The Singspiel and the Viennese operetta – with their relatable characters, and more domestic settings – owe much to the opéra-comique, as does, more distantly, 20th century American musical theatre.
The tradition began with the comédies en vaudevilles performed at Paris’s two yearly fairs, the Foire St Germain (February 3 to Palm Sunday) and the Foire St Laurent (mid-June to September). These were not yet opera, but rather spoken plays with popular songs, dances, and parodies of Lullyan tragédie lyrique. These were great favourites with the public, but the Opéra and the Comédie-Française jealously tried to stifle the infant genre.
The fairground stages were flimsy, Bellaigue records, and more than once they were rudely assaulted. The performances were stormy; people brawled, and benches were shattered. From time to time, authority intervened; they closed the theatre. But the brave little theatre defended itself well and wittily. They may be forced to reduce or eliminate the orchestra; the songs continued, and were better heard. If performers were forbidden to sing the lyrics, they wrote them on cue cards in large letters – and the audience all sang them in chorus. “One does not prevent the French from laughing – and they laughed at the fair, with or without permission.”
In 1715, the year of Louis XIV’s death, some of the vaudeville theatres formed the Théâtre de l’Opéra-Comique, and gained permission to perform light musical comedies.
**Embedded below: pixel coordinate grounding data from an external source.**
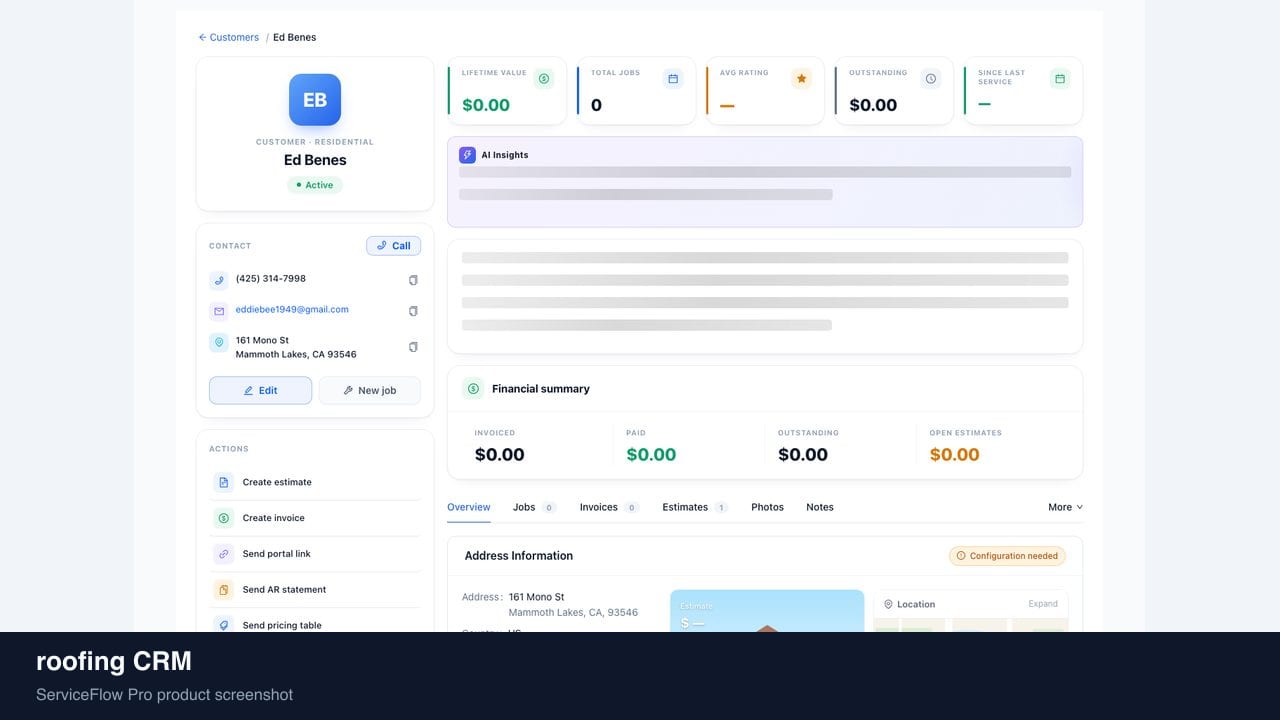Click the AI Insights lightning icon
This screenshot has width=1280, height=720.
[467, 155]
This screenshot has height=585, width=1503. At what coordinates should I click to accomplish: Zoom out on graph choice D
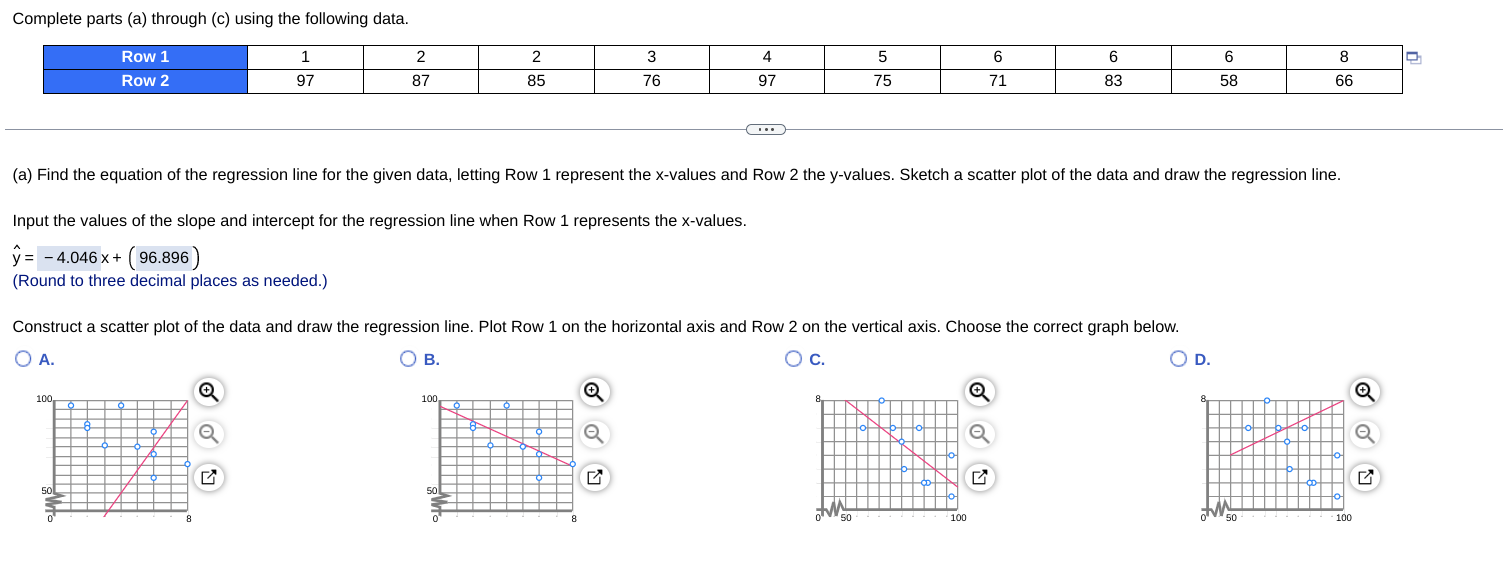tap(1365, 435)
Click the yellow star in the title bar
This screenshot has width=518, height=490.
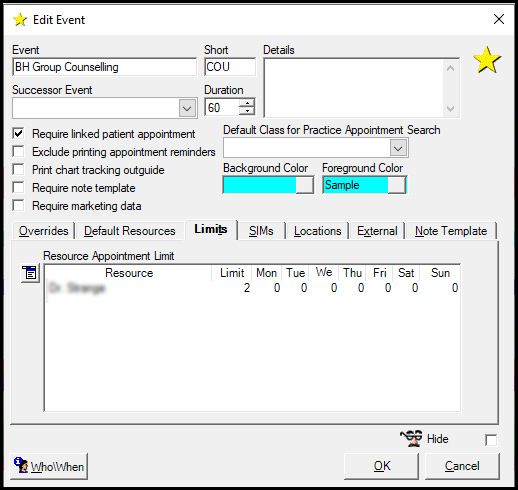point(20,20)
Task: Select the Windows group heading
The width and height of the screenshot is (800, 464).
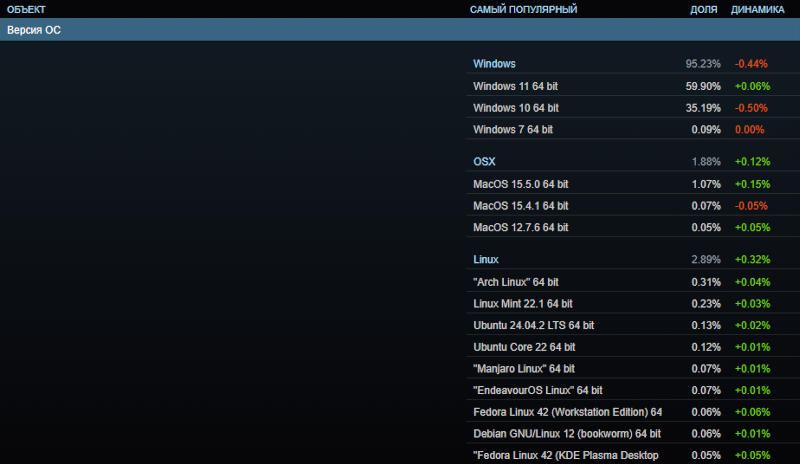Action: [x=494, y=64]
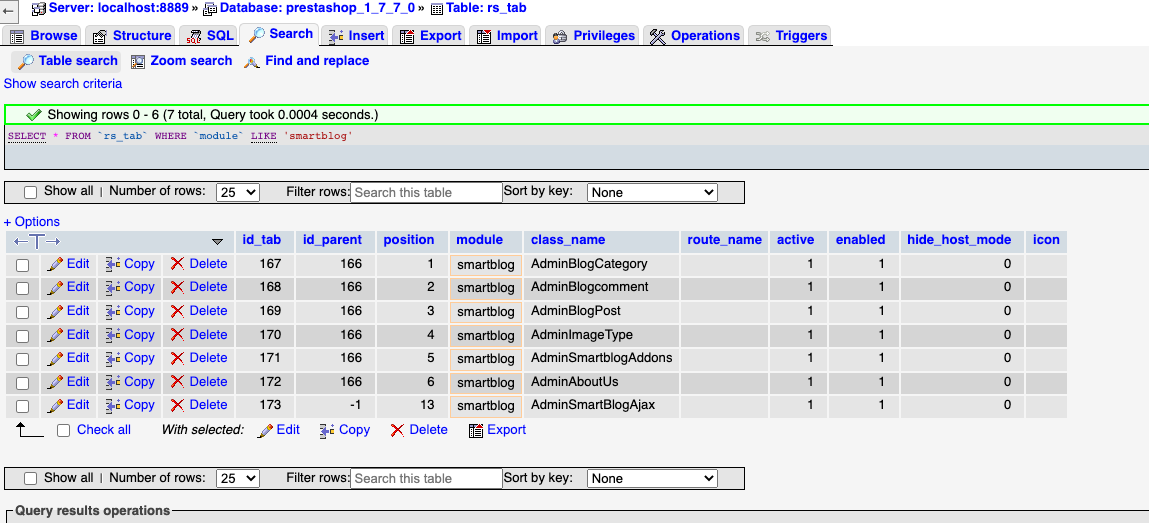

They were still not yet opéra-comique as we understand it, but the old form of old songs with new words. The music, Félix Clément claimed, was no more than a banal accompaniment.
The little Italian intermezzo took Paris by storm. (It had been performed a few years before, without causing a furore.) Audiences and critics tired of the dreary, stereotyped tragédie lyrique hailed it as a model for French opera to follow: fast-paced, natural, human. A dozen more Italian opera buffas were performed in Paris between 1752 and 1753, by Scarlatti, Cocchi, Latilla, and Jomelli.
And the Querelle des Bouffons erupted between the pro-Italian faction led by Rousseau, and the conservative defenders of Rameau and the tragédie lyrique. Rousseau followed his Devin du village (1752) with his Lettre sur la musique françoise, which concluded that the French, in fact, had none.
The enterprising Jean Monnet, director of the Foire St Laurent theatre, saw his chance. He commissioned Antoine Dauvergne, superintendent of the King’s music, to write Les troqueurs (1753), based on a tale of La Fontaine.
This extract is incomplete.